Supplied material —
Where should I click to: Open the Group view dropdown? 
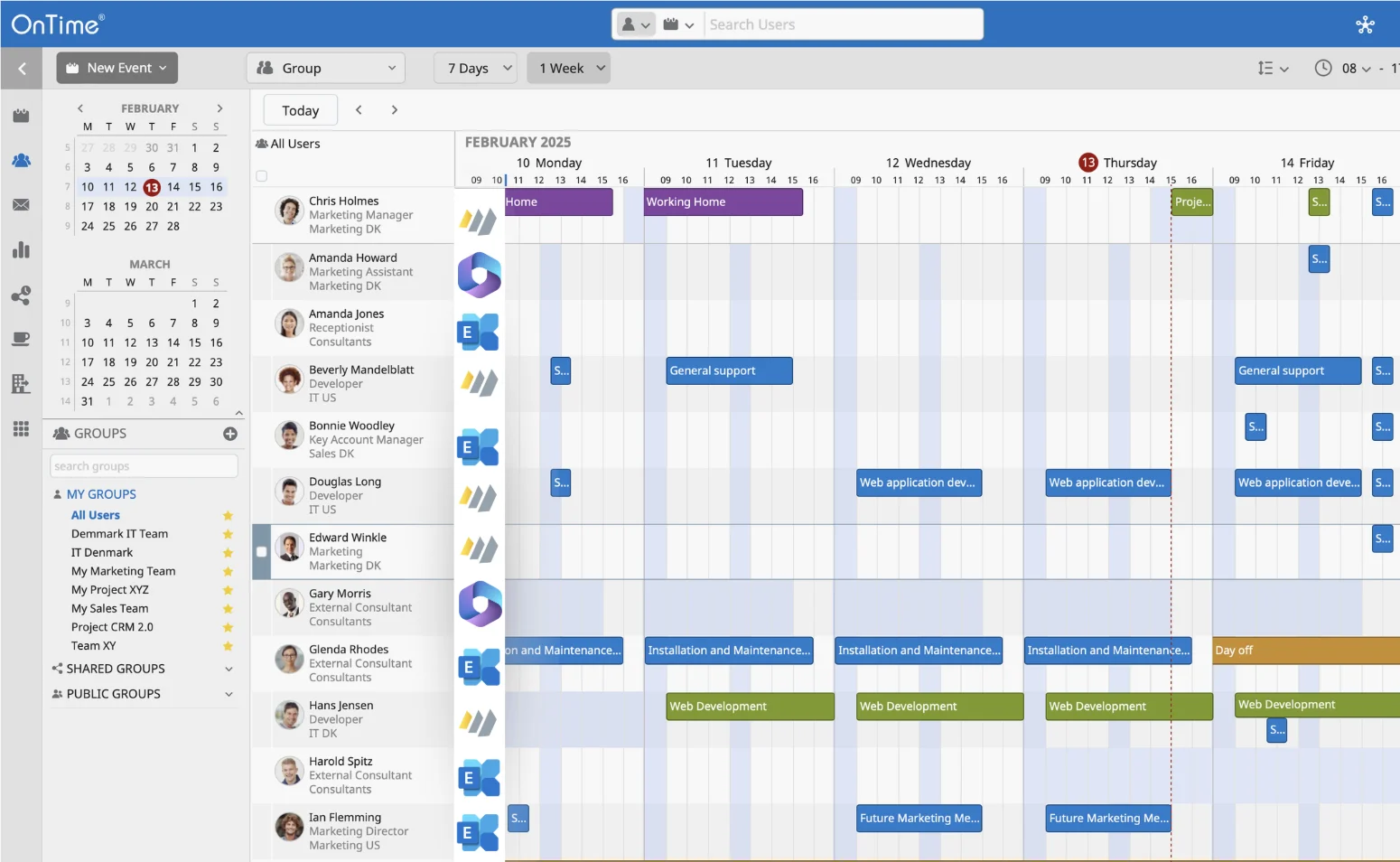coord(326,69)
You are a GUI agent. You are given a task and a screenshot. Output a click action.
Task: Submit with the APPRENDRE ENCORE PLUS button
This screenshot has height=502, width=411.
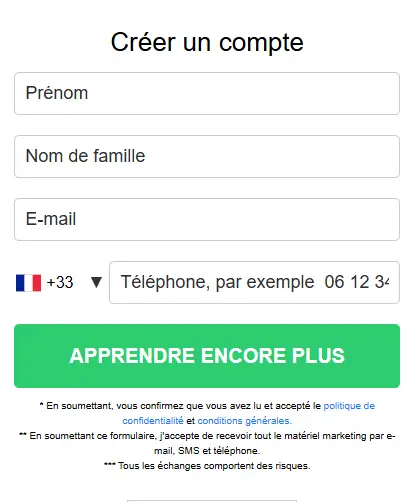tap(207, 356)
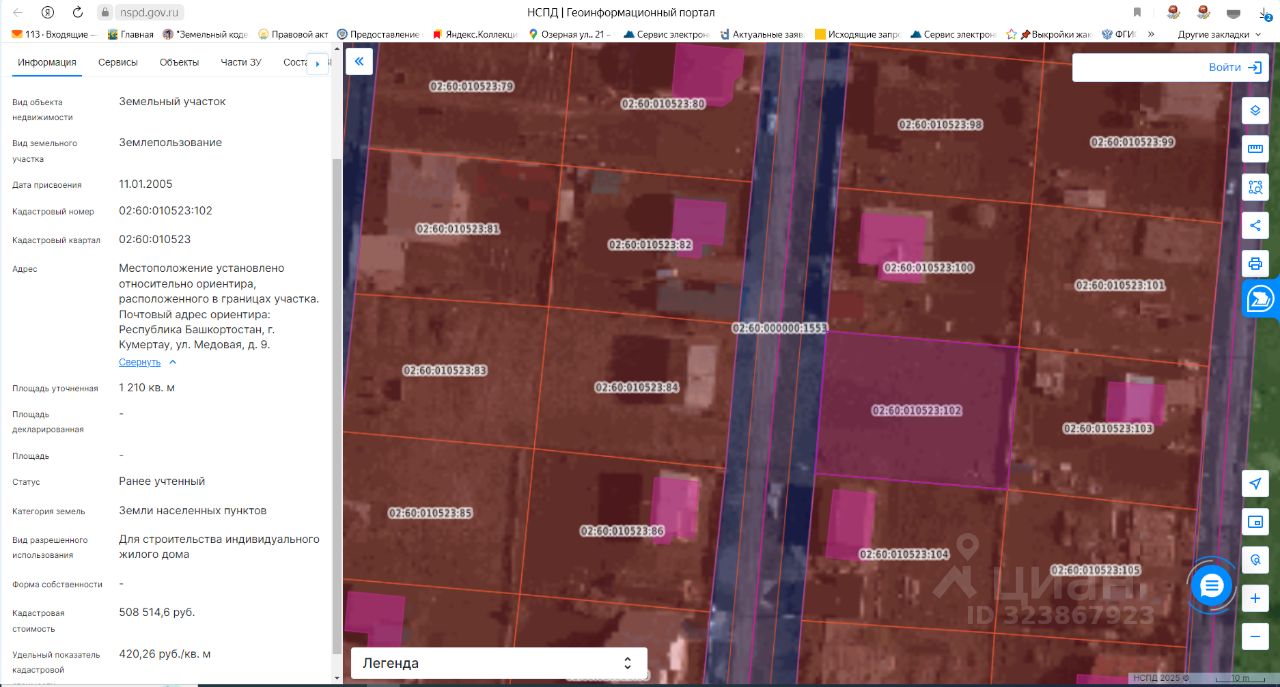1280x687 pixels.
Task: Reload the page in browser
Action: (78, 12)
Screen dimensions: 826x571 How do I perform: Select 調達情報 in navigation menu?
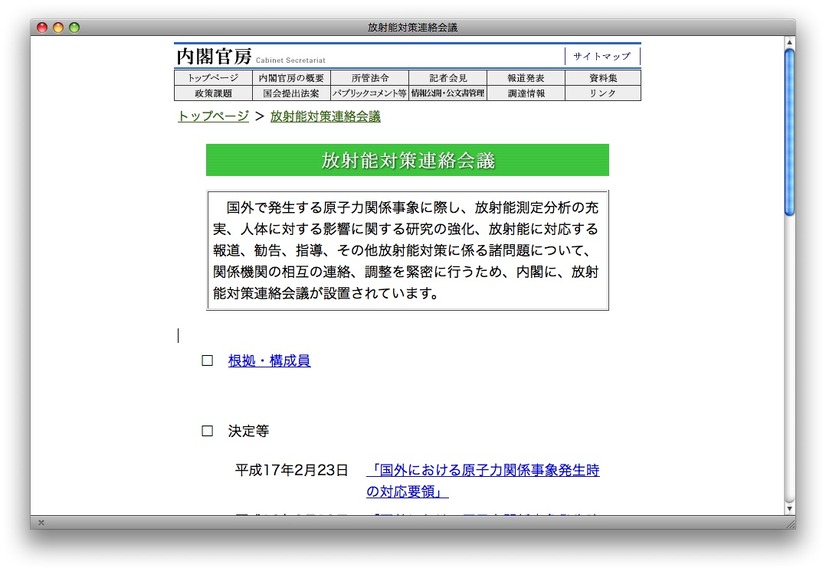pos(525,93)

* * *

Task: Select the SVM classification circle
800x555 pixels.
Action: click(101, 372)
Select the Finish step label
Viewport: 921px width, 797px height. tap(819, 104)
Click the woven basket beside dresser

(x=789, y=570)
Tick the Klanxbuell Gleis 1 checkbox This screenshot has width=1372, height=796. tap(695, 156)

Required action —
Give again, word for word, every line of the listing above from the one with "Select the Finish step label" to the one with "Tick the Klanxbuell", both inclusive, and nothing beyond them.

Output for this task —
Select the Finish step label
Viewport: 921px width, 797px height. tap(819, 104)
Click the woven basket beside dresser

(x=789, y=570)
Tick the Klanxbuell Gleis 1 checkbox This screenshot has width=1372, height=796. tap(695, 156)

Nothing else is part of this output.